Due to the simplicity of the data set, we can only analyze the nodes in respect to their degree which really means their number of connections. We can display this either by changing the color of the nodes putting each one on a spectrum based on its degree. Or, we could change the size of the node which is the second tab with the three circles. For this tutorial lets change the size of the nodes. Press on the icon with the three circles and enter values for the minimum and maximum size of the nodes. Here are the values I chose to enter along with the resulting graph.
As you can see the nodes now greatly differ in size based on the number of connections they have with other nodes. However, the graph itself seems to be a bit squished. This can be solved by choosing the layout option: Expansion. This layout option will cause the nodes to move further apart. After using applying this layout a few times, the graph will look much more spaced out. I decided that it was probably better to change the node sizes a bit and ended up with the following:
Now that the Data points are more spread out and the nodes are different sizes based on their degree we can more clearly see the different groups present in the novel based on their co appearances. In order to see the names associated with each point, press on the T symbol on the button left hand corner as shown below. In addition you can also change the color of the nodes with the color block above the underlined A. I would suggest changing the color in order to more clearly see the names of the characters.
Additionally, one can also use color to define the different groups which are present in the data set. In order to do click on the statistics tab and click run on the modularity function. This function can be found on the right hand side of the screen.
A pop up will then appear, simply click okay and close the graph showing the calculations. The modularity basically calculates how the nodes are placed and their promixity to other nodes thus basically showing which groups are present. In order to display this data, once again return to the appearance tab but this time click on the color option.
Once here, select modularity class and click apply to see your graph be divided into different groups separated by color. Finally, now you can examine the data set and see for yourself the different groups present.
This data shows that not all the characters interact with each other in the novel based on co appearance. Rather, there are different groups of characters which follow different storylines. Still there are some characters which are parts of multiple groups and these can be seen near the middle of the cluster as larger nodes.
Overall this tutorial was aimed at showing the potential of network analysis and how it can be used to analyze and visualize data in a way which separates different groups. This data set is relatively simple and Gephi itself can deal with much more complicated things. This was merely an introduction. Well I hope enjoyed the tutorial!

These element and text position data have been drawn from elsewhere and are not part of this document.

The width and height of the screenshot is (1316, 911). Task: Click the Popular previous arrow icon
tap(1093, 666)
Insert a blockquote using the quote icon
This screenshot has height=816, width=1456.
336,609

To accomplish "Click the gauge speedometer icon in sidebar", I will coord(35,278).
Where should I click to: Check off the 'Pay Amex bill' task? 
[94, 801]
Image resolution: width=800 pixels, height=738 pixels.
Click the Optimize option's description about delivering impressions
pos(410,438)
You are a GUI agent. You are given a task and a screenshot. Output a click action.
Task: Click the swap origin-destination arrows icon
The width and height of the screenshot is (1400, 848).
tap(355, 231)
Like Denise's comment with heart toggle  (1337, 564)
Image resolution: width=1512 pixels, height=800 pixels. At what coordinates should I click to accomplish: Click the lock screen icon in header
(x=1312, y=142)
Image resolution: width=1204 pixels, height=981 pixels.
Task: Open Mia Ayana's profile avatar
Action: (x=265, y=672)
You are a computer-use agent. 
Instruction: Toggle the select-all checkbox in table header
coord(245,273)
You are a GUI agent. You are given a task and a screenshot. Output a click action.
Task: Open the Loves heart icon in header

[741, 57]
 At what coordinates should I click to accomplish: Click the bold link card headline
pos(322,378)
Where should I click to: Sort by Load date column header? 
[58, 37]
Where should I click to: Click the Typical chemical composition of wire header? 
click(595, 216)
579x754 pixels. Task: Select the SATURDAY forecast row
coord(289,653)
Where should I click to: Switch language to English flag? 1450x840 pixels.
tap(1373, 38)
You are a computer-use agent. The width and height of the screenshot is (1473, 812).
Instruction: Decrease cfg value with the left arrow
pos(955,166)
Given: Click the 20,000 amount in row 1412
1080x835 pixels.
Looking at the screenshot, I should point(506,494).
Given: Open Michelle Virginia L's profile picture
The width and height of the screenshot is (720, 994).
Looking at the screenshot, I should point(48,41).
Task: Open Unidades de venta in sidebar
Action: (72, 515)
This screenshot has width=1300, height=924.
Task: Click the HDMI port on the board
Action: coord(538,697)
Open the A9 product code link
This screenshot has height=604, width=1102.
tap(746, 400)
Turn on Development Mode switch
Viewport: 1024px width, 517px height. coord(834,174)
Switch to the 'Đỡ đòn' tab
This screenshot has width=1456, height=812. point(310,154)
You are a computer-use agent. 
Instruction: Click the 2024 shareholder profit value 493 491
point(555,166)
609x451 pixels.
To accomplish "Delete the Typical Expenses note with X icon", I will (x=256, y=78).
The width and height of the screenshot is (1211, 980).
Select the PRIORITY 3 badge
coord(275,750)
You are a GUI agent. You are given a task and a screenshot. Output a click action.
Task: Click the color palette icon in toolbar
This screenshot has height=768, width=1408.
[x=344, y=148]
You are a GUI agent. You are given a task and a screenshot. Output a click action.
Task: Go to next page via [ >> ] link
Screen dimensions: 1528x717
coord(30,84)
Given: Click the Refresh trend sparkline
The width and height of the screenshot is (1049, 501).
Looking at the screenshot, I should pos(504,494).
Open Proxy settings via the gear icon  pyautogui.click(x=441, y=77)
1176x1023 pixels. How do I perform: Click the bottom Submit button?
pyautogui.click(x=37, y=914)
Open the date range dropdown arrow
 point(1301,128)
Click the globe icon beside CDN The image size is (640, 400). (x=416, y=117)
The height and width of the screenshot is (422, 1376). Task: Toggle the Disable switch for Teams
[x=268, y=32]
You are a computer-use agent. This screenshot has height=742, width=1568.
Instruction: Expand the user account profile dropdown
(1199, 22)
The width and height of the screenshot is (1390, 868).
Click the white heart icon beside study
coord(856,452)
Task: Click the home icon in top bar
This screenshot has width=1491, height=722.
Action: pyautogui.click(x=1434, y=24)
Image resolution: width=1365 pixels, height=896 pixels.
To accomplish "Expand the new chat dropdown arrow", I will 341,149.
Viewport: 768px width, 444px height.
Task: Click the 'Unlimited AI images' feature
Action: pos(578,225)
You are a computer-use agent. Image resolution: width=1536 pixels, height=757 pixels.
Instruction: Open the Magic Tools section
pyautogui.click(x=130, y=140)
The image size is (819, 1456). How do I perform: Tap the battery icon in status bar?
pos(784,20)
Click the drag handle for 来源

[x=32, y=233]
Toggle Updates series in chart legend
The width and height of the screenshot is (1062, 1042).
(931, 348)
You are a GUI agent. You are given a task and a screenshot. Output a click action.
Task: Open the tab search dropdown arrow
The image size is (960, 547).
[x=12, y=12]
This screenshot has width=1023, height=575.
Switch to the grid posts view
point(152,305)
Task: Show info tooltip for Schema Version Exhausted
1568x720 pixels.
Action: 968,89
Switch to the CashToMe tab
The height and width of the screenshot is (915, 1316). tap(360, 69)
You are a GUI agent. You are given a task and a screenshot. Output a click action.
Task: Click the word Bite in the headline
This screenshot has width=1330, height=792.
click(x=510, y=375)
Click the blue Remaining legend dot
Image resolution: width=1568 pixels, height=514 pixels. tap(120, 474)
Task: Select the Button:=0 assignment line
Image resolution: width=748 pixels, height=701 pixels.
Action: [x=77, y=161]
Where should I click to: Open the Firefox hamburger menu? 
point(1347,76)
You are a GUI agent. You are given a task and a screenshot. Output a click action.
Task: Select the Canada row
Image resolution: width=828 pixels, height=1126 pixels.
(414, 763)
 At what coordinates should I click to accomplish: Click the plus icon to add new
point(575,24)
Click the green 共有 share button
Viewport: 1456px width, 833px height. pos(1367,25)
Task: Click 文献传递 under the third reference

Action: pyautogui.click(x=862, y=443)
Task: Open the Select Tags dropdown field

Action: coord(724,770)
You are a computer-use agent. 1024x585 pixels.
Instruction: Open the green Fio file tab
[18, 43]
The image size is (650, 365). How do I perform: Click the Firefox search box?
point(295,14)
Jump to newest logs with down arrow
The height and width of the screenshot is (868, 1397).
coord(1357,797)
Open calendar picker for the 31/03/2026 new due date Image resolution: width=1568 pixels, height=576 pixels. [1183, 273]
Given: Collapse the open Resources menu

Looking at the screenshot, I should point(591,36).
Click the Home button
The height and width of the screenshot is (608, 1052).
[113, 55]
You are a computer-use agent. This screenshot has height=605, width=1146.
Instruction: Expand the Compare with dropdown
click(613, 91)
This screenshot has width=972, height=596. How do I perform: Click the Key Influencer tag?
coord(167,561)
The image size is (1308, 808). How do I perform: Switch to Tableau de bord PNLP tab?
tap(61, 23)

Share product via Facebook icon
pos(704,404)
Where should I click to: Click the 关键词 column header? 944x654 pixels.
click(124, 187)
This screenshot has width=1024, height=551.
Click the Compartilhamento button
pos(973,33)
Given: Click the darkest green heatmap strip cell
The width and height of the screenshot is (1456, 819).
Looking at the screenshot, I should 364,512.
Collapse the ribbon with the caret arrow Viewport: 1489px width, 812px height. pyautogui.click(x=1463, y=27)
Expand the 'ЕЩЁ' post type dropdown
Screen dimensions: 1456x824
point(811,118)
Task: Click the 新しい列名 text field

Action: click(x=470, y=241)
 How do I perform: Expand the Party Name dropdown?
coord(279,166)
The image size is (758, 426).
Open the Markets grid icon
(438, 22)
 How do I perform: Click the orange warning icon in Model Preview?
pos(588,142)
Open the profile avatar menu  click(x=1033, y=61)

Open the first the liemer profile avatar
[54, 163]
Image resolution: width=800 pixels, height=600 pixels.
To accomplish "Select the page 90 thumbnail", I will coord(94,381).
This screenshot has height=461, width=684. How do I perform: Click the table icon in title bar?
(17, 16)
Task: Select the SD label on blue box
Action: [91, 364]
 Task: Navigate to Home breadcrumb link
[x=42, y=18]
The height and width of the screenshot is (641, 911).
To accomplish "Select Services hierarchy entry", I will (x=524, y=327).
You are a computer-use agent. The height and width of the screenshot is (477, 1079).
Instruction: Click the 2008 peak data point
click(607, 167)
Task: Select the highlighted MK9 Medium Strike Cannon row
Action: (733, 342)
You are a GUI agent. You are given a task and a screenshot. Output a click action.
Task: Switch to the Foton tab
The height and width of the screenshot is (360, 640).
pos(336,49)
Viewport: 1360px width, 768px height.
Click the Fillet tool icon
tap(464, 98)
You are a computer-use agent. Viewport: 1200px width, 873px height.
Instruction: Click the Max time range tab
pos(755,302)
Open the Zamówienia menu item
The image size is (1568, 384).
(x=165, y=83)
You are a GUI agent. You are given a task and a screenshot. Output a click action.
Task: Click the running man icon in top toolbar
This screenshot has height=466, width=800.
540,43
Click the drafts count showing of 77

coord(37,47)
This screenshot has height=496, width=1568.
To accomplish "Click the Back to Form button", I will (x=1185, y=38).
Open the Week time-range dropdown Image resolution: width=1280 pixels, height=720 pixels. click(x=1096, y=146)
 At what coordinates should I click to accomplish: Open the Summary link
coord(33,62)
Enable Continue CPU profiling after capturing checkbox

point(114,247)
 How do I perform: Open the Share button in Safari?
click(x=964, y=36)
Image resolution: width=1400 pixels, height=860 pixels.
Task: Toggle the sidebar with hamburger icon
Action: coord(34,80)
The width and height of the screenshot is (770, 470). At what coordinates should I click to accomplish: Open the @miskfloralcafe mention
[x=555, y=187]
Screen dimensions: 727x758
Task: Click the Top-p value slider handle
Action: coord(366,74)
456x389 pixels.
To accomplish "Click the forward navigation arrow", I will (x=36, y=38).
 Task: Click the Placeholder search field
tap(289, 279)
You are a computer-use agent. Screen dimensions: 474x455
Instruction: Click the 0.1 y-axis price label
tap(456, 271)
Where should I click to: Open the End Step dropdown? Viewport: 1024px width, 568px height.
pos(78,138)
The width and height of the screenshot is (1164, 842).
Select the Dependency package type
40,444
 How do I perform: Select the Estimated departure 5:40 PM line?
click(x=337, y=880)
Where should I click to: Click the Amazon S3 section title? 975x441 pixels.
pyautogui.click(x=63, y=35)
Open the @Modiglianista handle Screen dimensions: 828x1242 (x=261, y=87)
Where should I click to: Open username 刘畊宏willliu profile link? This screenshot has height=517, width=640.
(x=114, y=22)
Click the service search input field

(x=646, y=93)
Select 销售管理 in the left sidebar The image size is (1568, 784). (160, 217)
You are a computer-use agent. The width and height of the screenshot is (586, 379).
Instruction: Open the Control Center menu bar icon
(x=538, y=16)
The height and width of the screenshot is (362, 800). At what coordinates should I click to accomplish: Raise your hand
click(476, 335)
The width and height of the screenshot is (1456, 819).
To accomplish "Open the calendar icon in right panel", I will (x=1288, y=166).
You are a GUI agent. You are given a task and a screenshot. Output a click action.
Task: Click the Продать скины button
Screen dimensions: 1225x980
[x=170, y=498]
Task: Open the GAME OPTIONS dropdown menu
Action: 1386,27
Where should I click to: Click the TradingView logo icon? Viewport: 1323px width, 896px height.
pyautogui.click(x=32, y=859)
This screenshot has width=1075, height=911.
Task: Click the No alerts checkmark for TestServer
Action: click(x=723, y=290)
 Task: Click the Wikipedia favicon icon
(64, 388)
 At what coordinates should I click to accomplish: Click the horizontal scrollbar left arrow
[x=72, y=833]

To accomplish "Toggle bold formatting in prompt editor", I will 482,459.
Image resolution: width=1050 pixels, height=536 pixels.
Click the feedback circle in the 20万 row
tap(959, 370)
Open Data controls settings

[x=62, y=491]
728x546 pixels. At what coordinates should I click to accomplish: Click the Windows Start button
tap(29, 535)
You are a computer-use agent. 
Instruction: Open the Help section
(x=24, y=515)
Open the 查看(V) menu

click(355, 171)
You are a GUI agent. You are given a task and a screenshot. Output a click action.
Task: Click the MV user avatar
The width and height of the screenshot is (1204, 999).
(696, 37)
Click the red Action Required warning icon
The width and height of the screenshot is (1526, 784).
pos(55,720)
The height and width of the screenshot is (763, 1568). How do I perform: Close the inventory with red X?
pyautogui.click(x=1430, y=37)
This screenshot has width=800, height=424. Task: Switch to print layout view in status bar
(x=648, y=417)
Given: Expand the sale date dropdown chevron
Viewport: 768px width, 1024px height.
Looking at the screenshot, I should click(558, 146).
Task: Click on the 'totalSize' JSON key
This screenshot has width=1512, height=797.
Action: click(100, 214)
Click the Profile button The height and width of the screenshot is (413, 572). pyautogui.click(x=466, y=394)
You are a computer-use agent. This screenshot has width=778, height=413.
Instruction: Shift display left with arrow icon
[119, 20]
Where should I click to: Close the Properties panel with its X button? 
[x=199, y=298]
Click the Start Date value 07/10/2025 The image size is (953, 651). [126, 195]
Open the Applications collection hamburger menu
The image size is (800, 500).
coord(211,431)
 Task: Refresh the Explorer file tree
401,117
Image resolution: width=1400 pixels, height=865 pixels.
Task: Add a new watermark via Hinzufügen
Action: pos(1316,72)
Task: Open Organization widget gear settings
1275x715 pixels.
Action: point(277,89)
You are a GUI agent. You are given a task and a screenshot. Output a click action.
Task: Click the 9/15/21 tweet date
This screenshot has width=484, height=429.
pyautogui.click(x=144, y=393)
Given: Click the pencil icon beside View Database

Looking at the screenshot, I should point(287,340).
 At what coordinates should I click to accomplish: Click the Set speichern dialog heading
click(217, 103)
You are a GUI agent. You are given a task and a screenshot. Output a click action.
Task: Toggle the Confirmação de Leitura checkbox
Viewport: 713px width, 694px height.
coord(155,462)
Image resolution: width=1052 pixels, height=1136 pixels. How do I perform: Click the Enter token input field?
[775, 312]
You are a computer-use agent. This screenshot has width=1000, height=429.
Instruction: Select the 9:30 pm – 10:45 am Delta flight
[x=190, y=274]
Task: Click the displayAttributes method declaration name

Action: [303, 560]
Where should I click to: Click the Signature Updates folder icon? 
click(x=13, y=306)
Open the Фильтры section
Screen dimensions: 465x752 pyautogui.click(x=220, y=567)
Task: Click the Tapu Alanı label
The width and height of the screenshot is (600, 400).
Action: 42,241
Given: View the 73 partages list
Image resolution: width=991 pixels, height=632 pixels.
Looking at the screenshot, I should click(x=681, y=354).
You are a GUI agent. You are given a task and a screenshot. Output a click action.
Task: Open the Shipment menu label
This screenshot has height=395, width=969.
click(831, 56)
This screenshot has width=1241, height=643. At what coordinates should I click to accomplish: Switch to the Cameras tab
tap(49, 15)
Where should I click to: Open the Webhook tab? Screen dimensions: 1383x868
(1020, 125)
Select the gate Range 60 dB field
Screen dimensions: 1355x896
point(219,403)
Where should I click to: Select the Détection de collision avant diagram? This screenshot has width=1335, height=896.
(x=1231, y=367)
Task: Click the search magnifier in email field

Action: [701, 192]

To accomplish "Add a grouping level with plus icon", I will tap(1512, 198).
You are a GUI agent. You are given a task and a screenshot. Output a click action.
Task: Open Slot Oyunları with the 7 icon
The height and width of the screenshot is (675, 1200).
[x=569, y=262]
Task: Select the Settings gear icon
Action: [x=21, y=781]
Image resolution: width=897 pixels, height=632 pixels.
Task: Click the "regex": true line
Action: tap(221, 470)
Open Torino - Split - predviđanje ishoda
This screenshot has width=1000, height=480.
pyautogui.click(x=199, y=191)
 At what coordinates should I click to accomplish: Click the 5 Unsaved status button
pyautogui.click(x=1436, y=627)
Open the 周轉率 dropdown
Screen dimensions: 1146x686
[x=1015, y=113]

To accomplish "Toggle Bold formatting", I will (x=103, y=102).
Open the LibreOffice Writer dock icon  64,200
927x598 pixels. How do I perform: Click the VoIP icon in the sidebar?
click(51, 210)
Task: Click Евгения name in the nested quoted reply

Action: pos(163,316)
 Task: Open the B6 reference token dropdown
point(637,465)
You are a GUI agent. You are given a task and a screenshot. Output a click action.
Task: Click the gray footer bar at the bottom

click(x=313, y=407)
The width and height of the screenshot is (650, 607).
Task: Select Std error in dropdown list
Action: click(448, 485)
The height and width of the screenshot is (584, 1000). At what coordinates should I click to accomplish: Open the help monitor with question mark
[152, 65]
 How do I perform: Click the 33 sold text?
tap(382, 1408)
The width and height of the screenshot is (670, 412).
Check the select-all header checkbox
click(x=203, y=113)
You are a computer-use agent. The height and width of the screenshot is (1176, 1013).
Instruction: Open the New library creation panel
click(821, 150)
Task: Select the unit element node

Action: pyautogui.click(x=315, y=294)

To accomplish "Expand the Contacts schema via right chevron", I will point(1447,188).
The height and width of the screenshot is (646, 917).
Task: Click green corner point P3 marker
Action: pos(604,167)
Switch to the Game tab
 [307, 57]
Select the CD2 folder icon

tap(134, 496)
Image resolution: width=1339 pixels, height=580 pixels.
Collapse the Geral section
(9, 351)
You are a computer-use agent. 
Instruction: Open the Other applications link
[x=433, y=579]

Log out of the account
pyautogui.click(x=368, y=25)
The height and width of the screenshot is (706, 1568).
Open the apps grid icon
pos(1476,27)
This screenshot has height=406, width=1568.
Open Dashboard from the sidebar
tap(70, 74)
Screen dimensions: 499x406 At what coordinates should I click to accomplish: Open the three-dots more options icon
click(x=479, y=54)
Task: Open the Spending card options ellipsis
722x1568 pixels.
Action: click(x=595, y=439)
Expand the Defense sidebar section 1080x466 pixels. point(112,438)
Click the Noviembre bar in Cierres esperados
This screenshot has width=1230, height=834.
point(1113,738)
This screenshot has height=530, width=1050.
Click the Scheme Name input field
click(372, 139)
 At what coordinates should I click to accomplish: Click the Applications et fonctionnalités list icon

Some of these look really pretty. I think the first hurtle to big data analysis is always making it consumable for your audience. An attractive graph, which clearly Gephi is capable of making, goes a long way to reaching that goal.
Hieu,
This is a very clear introduction to Gephi using a humanities dataset, and your introductory discussion of network analysis and the Facebook example really got at why this type of analysis and visualization is useful for humanists. Your screenshots and descriptions were very easy to follow. My main suggestion would be to use a different dataset, since this is the default tutorial example for Gephi — what other data might lend itself to the same techniques?